About 600 metres from the City Hall, a corner plot on Locust Street suddenly opens up into a parking lot. The towering wall that forms the perimeter of the lot is covered by a gigantic mural— colourful, graphic and strangely hypnotising. As America celebrated its 246th Independence Day three weeks ago, Philly looked two shades more vibrant with a series of mini murals curated by Conrad Benner, founder of StreetsDept, a photo blog that discovers art on the streets of the city. Meanwhile, the classics grab attention. Titled ‘Philadelphia Muses’, it depicts people and eclectic objects woven together whimsically and artfully, revealing new layers with every viewing. Created in 1999, the mural pays tribute to the classical arts of Philadelphia. In the fading light, they look magical.

‘The Garden of Delight’ mural
‘The Garden of Delight’ mural

“Their faces are based on real people,” Jerry Silverman, the guide with the Mural Arts Philadelphia programme, said the next day while on a Mural Mile Walking Tour he curates. The mural was painted on a grid of fabric pieces and then painstakingly pasted on the wall. As the night before, this time too, it cast a bewitching spell that made tearing the eyes away an effort.

Philly seems to be Mural City; walk a few steps on and you encounter one more, and then another, each making a flamboyant statement.

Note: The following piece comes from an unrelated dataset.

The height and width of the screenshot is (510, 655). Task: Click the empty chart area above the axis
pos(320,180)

Left, right… so it goes on, the eyes and head trying to keep up with the constant visual stimulus. All the while, Silverman continues his enthusiastic commentary. In plain sight, hidden in nooks, climbing across obstacles, wrapped around buildings, and slipping inside private spaces are murals of varying sizes. They have a plethora of themes—from the city’s history and health initiatives to homelessness and whimsy, from education to tributes to Philadelphia’s icons.

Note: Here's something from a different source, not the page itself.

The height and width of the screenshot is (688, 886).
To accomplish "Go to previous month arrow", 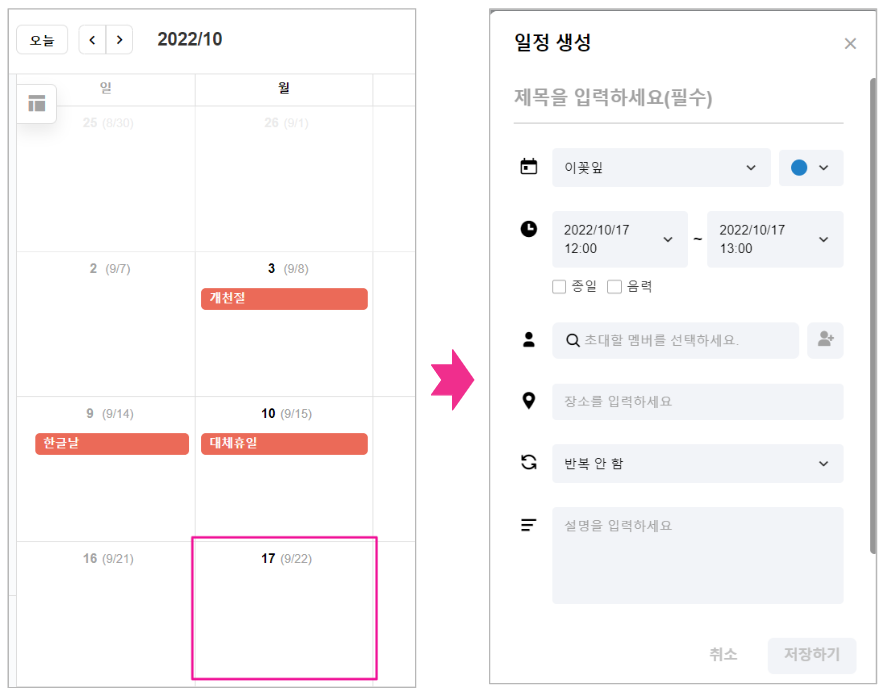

Across the street from City Hall, the ‘Tree of Knowledge’ pays tribute to learning and excellence, while the ‘Philly Chunk Pack’, executed by students, is both surreal and silly. ‘The Garden of Delight’ is
a glorious explosion of colour set in a real garden while ‘Sanctuary’, which extends down to a restaurant, is a melange of colours and raises awareness about community health and mental wellness.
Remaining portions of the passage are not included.